**PROVIDED INFORMATION:**
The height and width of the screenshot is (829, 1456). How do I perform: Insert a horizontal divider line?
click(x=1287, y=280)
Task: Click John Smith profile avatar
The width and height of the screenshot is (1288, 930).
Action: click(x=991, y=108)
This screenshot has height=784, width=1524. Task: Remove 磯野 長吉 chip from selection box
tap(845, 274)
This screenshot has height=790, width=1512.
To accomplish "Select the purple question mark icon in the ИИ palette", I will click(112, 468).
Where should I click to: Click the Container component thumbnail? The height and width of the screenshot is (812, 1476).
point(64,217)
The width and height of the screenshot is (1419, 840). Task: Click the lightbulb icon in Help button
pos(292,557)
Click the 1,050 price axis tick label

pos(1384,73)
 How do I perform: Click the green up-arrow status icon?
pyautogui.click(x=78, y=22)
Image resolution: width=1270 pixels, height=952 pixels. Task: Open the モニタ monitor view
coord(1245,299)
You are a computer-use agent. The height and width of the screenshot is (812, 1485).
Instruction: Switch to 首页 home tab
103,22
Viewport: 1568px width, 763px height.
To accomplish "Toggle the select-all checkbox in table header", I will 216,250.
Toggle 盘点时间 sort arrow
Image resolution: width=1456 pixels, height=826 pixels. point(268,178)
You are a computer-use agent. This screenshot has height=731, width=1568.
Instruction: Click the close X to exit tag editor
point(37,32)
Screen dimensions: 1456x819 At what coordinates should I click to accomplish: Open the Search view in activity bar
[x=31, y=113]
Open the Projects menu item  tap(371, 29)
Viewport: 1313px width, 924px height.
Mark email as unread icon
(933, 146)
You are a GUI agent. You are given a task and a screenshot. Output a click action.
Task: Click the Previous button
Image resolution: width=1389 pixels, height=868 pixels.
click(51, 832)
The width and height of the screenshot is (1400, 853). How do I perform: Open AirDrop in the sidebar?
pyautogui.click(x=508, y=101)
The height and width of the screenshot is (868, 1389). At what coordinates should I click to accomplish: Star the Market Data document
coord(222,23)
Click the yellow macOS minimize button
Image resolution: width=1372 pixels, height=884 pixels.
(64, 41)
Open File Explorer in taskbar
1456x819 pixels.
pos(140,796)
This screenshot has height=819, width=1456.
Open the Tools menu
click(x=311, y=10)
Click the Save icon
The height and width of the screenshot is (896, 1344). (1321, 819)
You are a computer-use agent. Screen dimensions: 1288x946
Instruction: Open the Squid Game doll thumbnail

**YOUR INSTRUCTIONS:**
Among the entries, how many lines contain the word "agent"? Give the number alone.

**OUTPUT BELOW:**
4